The answer is the exact run of lines in the listing below from the line containing "The width and height of the screenshot is (525, 337)." up to and including the line containing "Task: Launch Chrome browser from the dock", with pictures removed.

*** Opening of Information ***

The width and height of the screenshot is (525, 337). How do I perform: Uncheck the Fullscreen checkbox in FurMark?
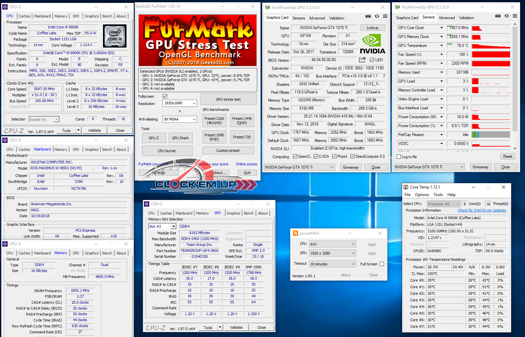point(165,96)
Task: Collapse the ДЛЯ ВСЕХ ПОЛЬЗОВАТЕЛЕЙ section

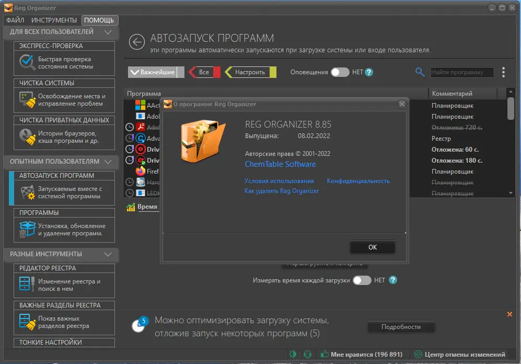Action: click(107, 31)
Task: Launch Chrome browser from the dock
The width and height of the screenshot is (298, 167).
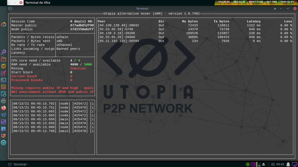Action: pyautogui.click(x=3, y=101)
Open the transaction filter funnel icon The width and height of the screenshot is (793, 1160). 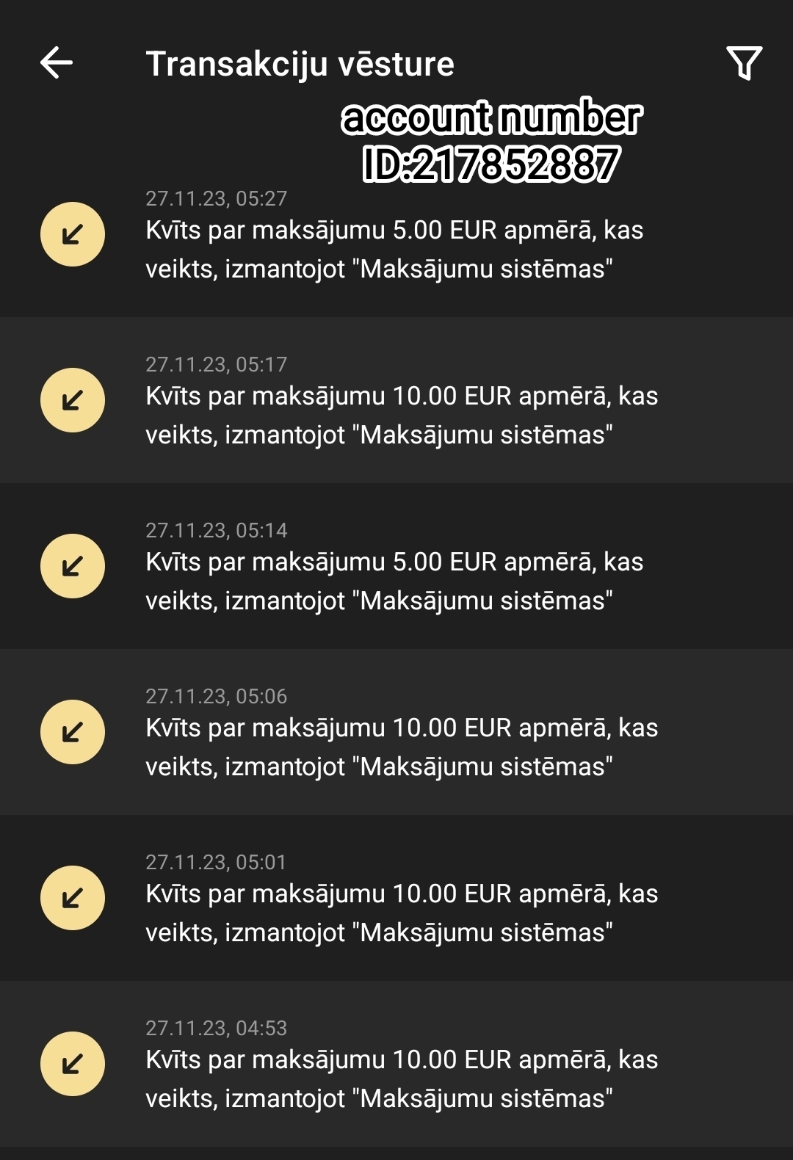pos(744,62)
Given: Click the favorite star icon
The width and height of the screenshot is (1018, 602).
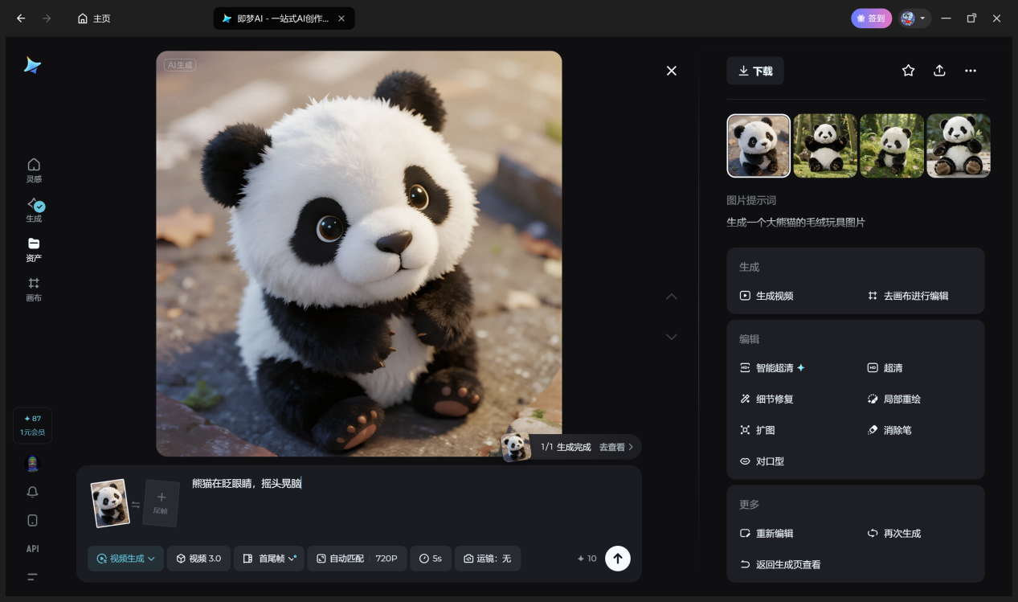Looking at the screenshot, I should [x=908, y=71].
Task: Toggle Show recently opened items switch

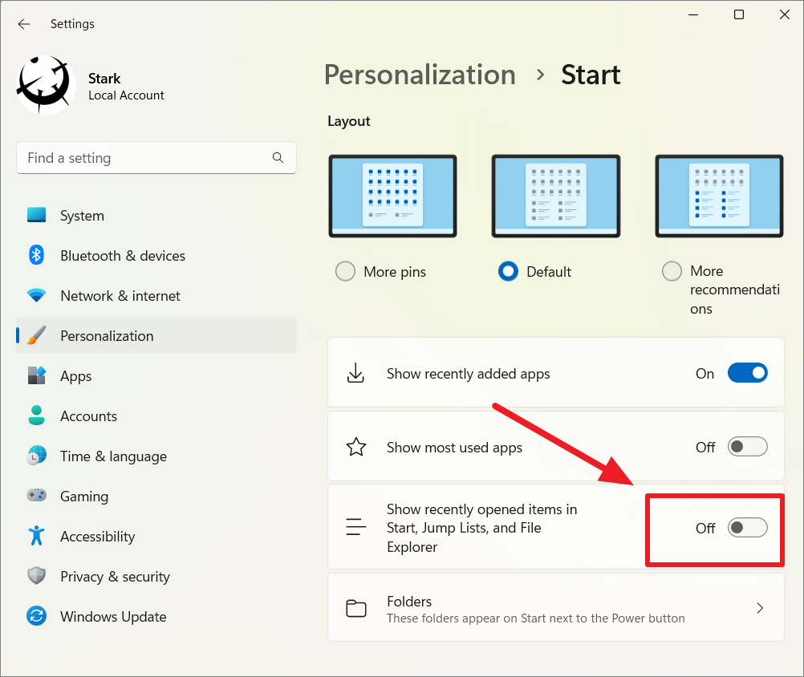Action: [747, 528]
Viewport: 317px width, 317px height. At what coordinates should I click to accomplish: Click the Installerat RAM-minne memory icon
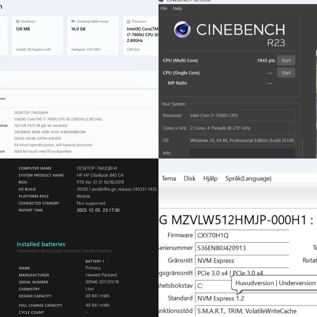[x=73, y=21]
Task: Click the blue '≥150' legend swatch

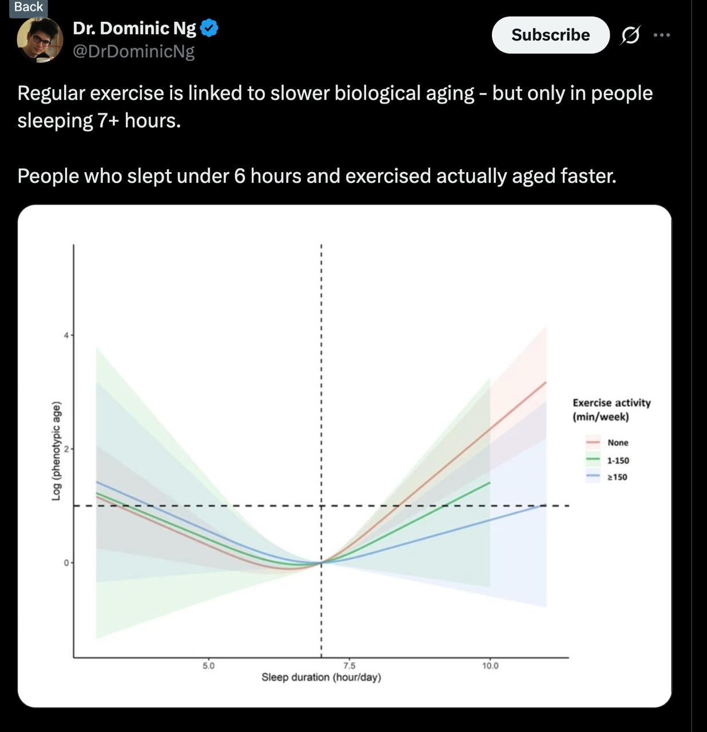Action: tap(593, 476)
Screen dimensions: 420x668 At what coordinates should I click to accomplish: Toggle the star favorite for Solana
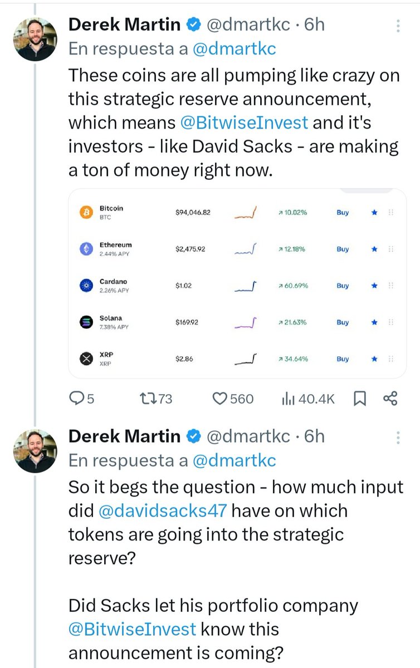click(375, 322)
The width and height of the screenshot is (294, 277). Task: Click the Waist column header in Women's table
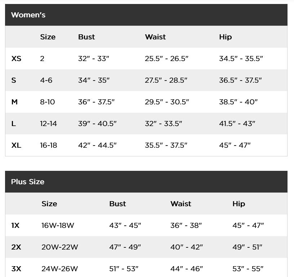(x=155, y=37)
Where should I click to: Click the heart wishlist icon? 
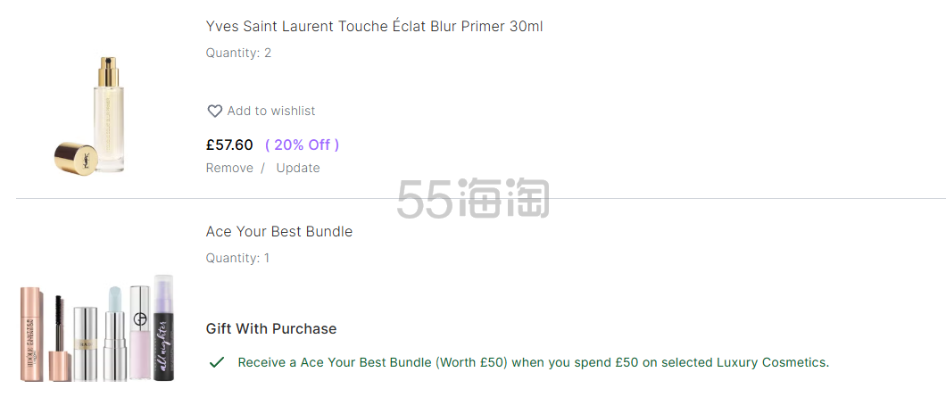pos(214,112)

*** Close of Information ***
*** Opening of Information ***

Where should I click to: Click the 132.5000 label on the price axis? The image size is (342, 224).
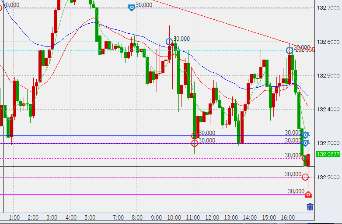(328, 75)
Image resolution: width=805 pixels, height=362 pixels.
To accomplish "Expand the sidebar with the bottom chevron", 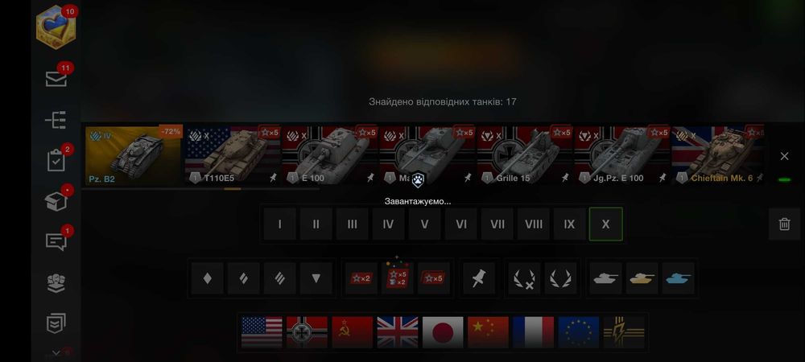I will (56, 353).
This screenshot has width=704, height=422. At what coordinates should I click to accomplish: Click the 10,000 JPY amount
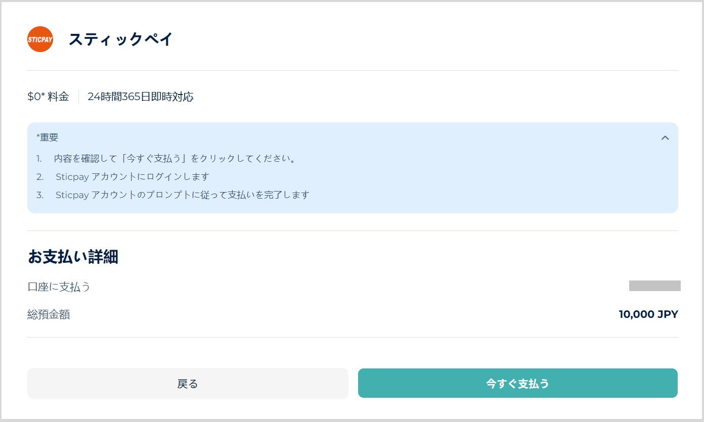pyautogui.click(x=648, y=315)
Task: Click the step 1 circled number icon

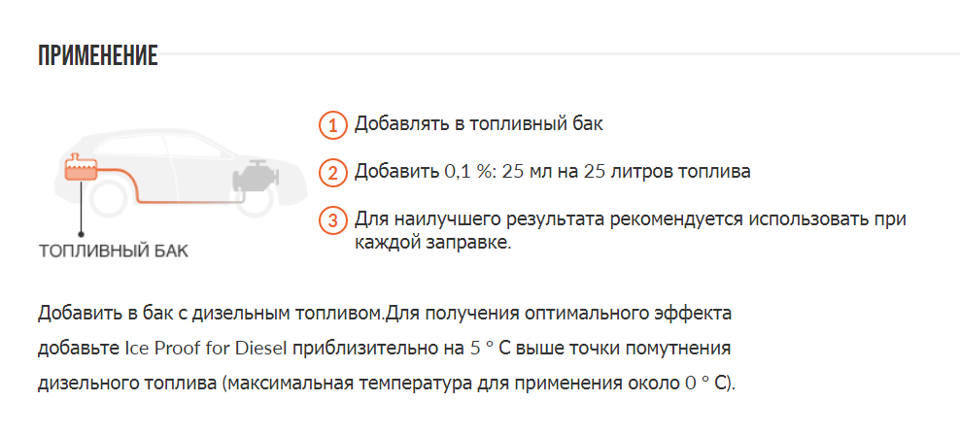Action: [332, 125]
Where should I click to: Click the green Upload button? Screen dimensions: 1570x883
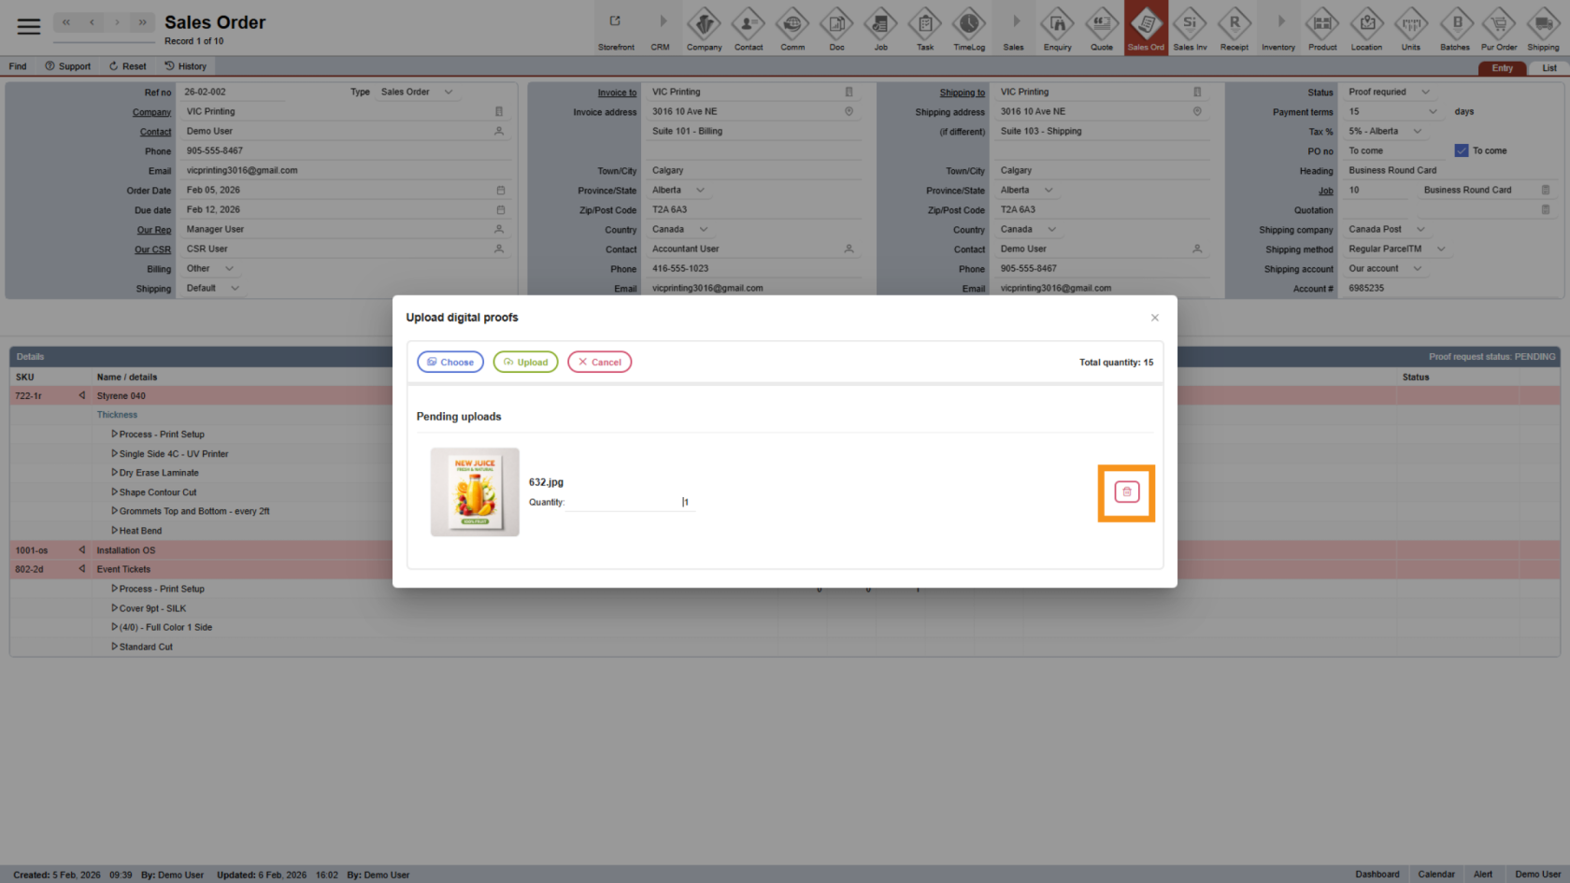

*** Close of Information ***

» Result of this exercise
The width and height of the screenshot is (525, 337). How do I perform: Uncheck the Fullscreen checkbox in FurMark?
point(165,96)
Task: Collapse the ДЛЯ ВСЕХ ПОЛЬЗОВАТЕЛЕЙ section

Action: click(107, 31)
Task: Launch Chrome browser from the dock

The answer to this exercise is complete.